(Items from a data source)
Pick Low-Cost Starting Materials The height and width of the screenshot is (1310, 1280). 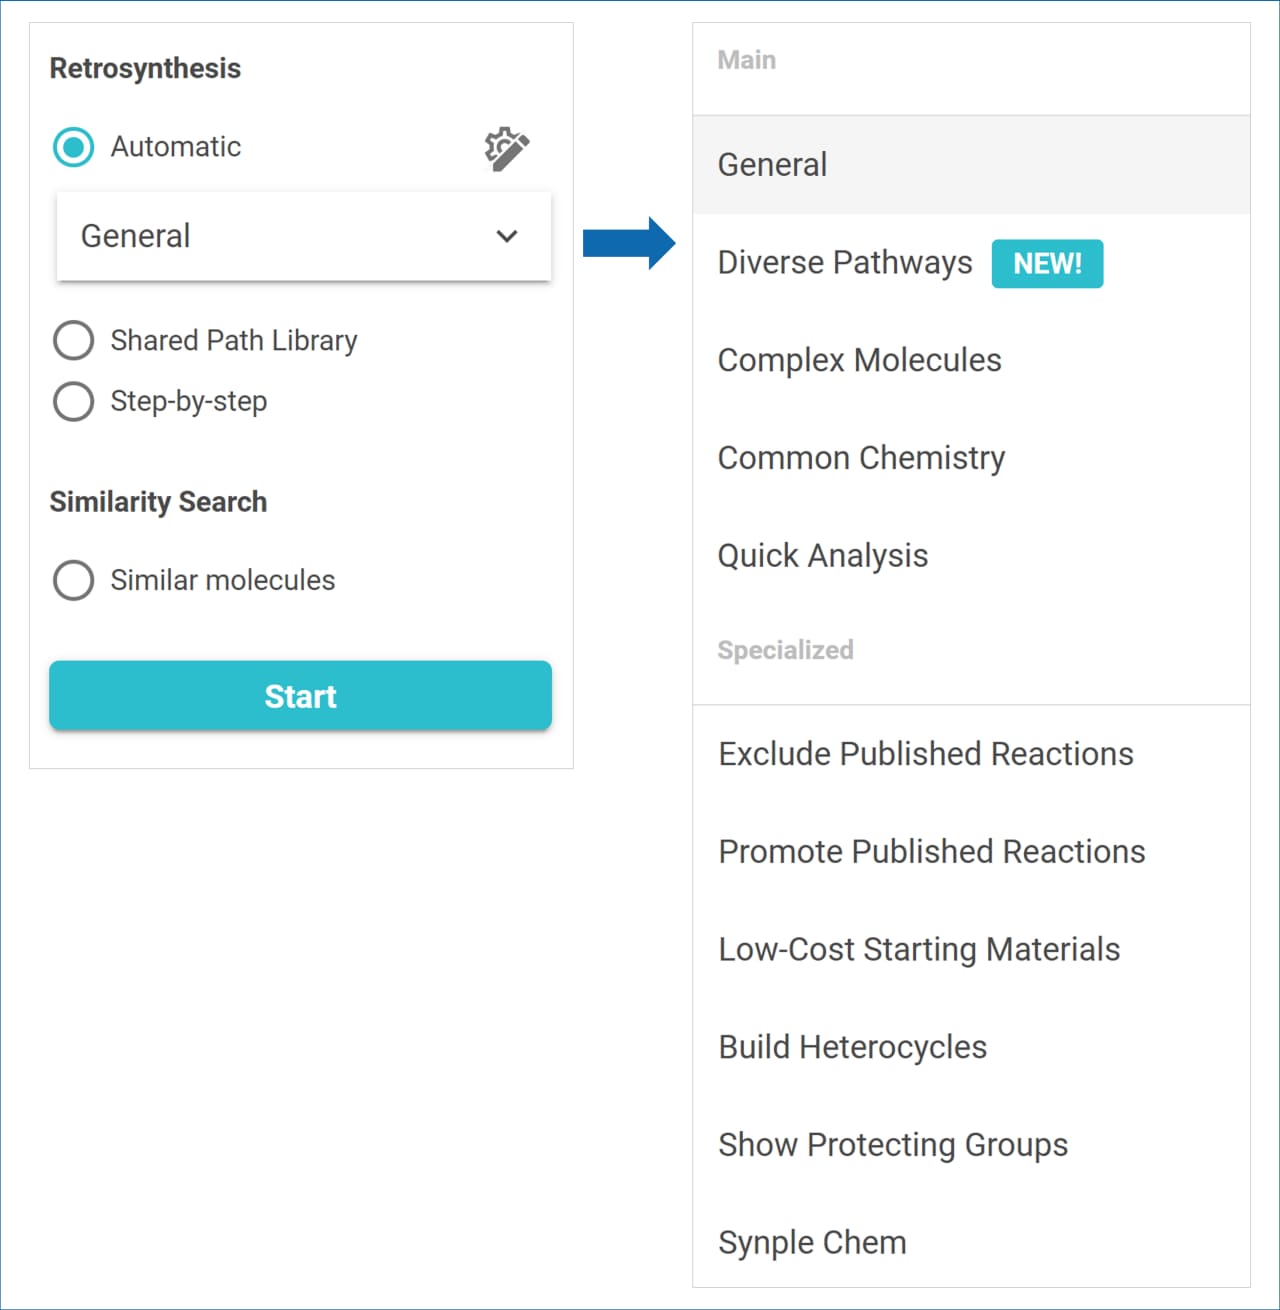click(x=919, y=949)
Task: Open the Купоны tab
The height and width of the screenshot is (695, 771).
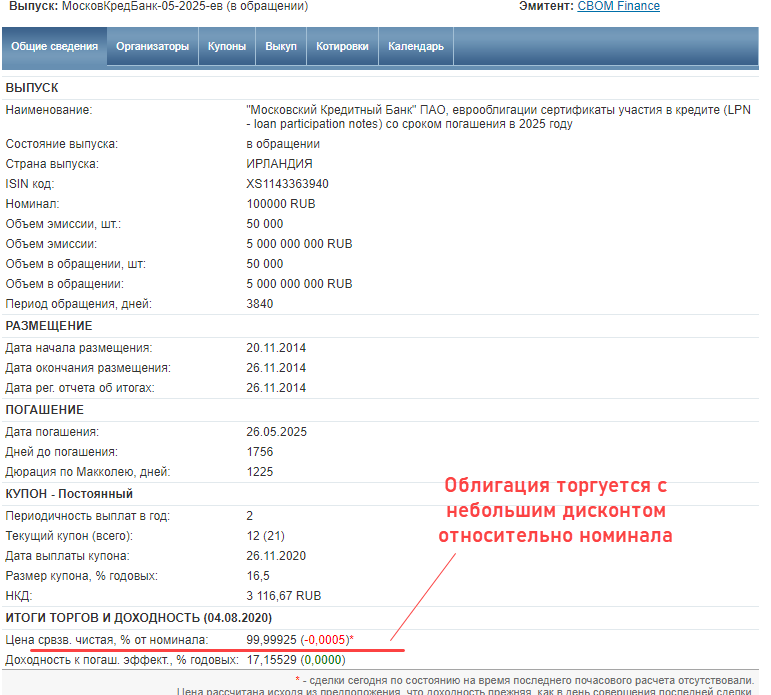Action: coord(227,46)
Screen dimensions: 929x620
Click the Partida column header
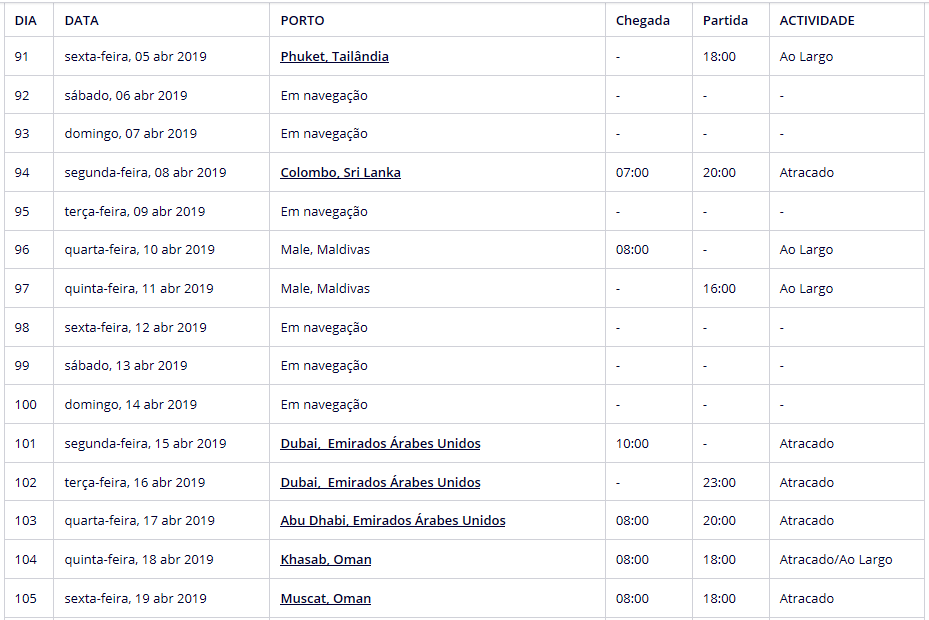[x=725, y=20]
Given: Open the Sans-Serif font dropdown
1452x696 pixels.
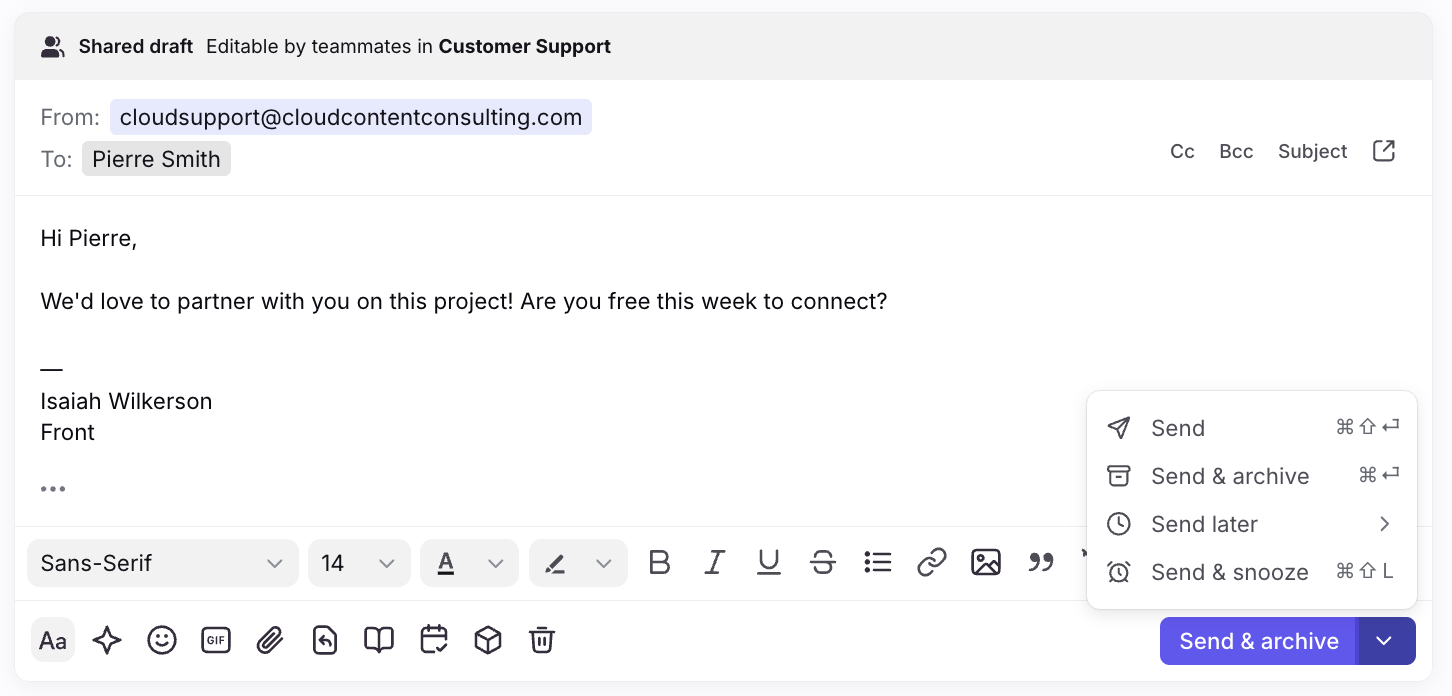Looking at the screenshot, I should pyautogui.click(x=163, y=563).
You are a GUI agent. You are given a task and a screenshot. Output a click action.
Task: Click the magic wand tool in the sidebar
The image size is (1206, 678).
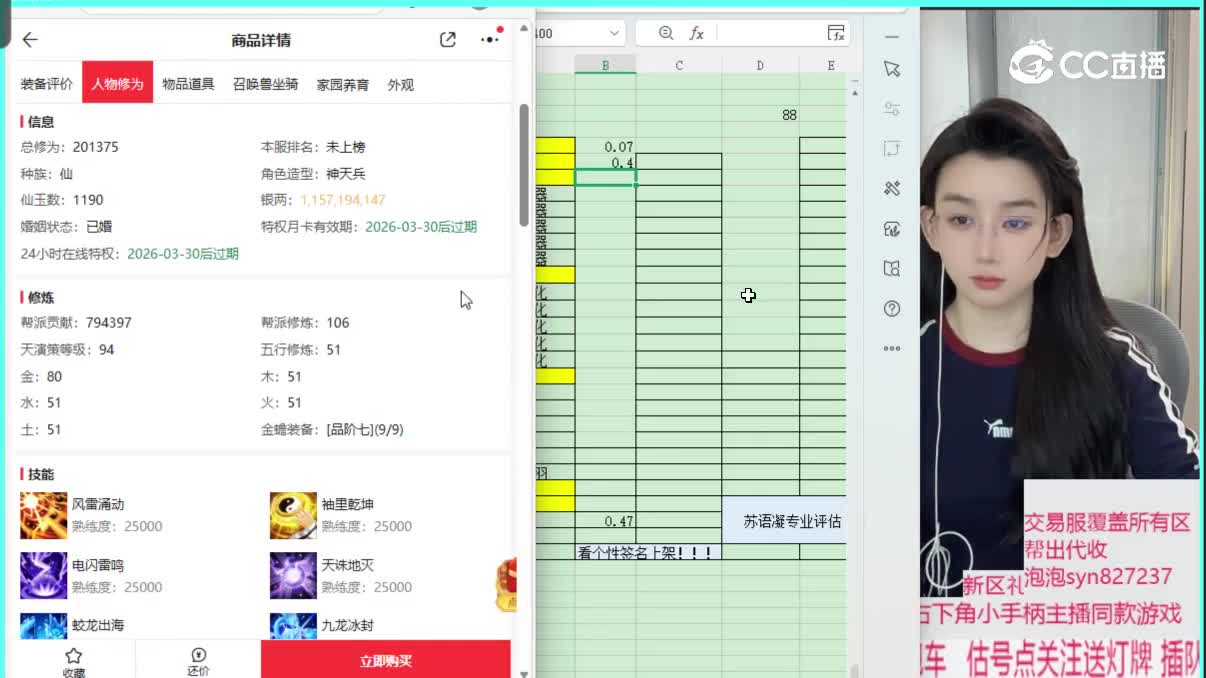892,188
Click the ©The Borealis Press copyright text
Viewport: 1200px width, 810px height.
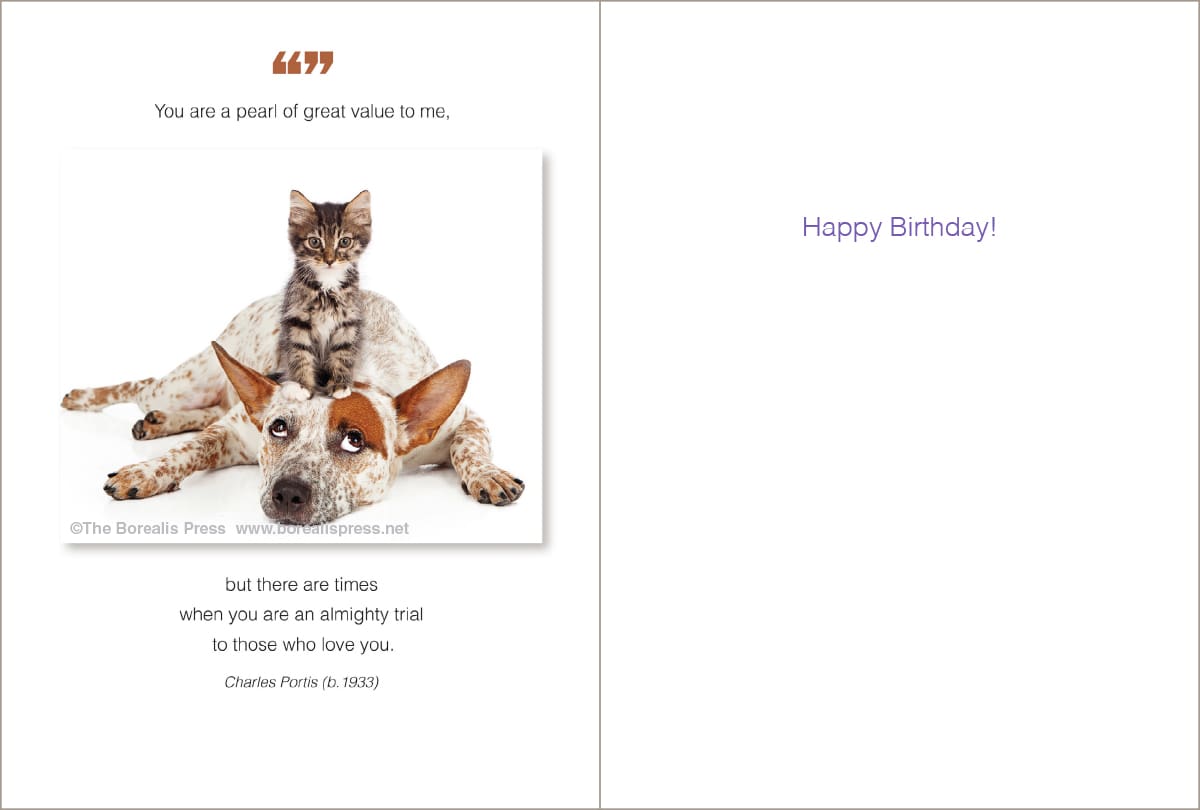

● Required action:
Take the lines from the one holding "Screen dimensions: 929x620" through the final line of the records above and output them exactly, both ends included, excluding pictures.

● Task response:
Screen dimensions: 929x620
Click the Partida column header
[x=725, y=20]
Given: Open the Sans-Serif font dropdown
1452x696 pixels.
Looking at the screenshot, I should pyautogui.click(x=163, y=563).
You are a GUI agent. You are given a task and a screenshot. Output a click action.
Task: Click the magic wand tool in the sidebar
The image size is (1206, 678).
892,188
Click the ©The Borealis Press copyright text
Viewport: 1200px width, 810px height.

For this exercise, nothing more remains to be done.